NACSELD, 8 a consortium of 14 tertiary care hepatology centers in North America initially formed to study the role of infections in hospitalized adult patients, developed a definition based on the following parameters: two or more organ failures as defined by grade 3 or 4 hepatic encephalopathy using the West Haven Criteria, circulatory shock (mean arterial pressure <60 mm Hg or the need for vasopressor drugs for treating hypotension despite adequate fluid resuscitation and cardiac output), need for mechanical ventilation, and need for renal replacement therapy. Organ failures defined by the NACSELD are more severe compared with the CLIF‐C definition.

Comparison of the CLIF‐C and AARC definitions reveals a small percentage of cases diagnosed as ACLF by both classifications, showing that different populations with different trigger factors have been selected. 9 It is not surprising given the differences in ACLF definition and the heterogeneity seen in underlying liver disease and precipitating events.
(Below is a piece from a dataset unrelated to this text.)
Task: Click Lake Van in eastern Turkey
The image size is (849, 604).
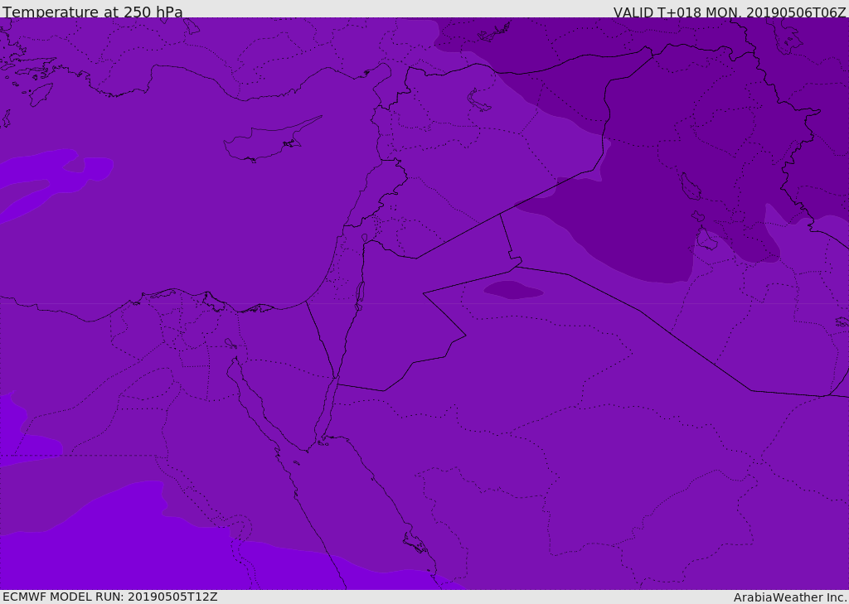Action: pos(479,100)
This is illustrated by the predominance of alcoholic cirrhosis in the CLIF‐C cohort 4 versus hepatitis B virus infection in the AARC cohort. 6 , 7 Furthermore, the CLIF‐C had the primary objective of characterizing ACLF as a syndrome, in particular, multiorgan failure and short‐term mortality. The NACSELD 8 criteria mainly used extrahepatic organ failures to define ACLF, whereas the AARC was focused on the identification of liver‐specific injuries that could predict the development of extrahepatic organ failure and mortality.
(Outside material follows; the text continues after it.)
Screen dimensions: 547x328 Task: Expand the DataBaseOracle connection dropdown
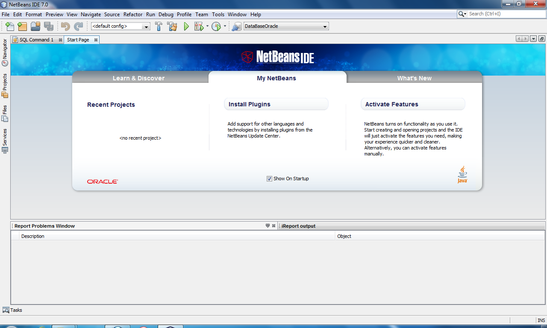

The nature of the precipitating factor can also impact the ACLF phenotype. For example, direct hepatic injury is more likely to result in coagulopathy, whereas bacterial infections are more apt to cause acute kidney injury. The global differences in patterns of alcohol consumption, obesity, and prevalence of the most common ACLF precipitating factors (i.e., hepatitis A, B, or E virus; infection with multidrug‐resistant bacteria, use of hepatotoxic herbal medicines) raise the question of which definitions are most suitable for ACLF in other parts of the world, such as Latin America and Africa. In this regard, it should be mentioned that Latin America is a high‐prevalence region for hepatitis A virus infection, and this could influence the expression of ACLF syndrome.

Until now, only one prospective study from Porto Alegre, Brazil, has directly compared the ability of the three classifications to predict mortality head‐to‐head. 10 In the 146 hospitalized adult patients in the cohort, 29% met the CLIF‐C, 4% the NACSELD, and approximately 10% the AARD definition. The global accuracy for predicting 28‐day mortality was 0.710 for CLIF‐C, 0.560 for AARC, and 0.561 for NACSELD (P = 0.002). Regarding 90‐day mortality, the accuracy was 0.760, 0.554, and 0.555, respectively (P < 0.001). At 28‐ and 90‐day mortality, the CLIF‐C had higher sensitivity and positive and negative predictive values, whereas the AARC had the highest specificity.

In conclusion, although few data are available, published evidence suggests that the CLIF‐C ACLF definition allows an increasing number of patients to be diagnosed with ACLF and has a better prognostic performance for predicting mortality in Brazil and probably throughout Latin America. Future studies are warranted to better characterize ACLF and its triggering factors in this region of the world.

Potential conflict of interest: Nothing to report.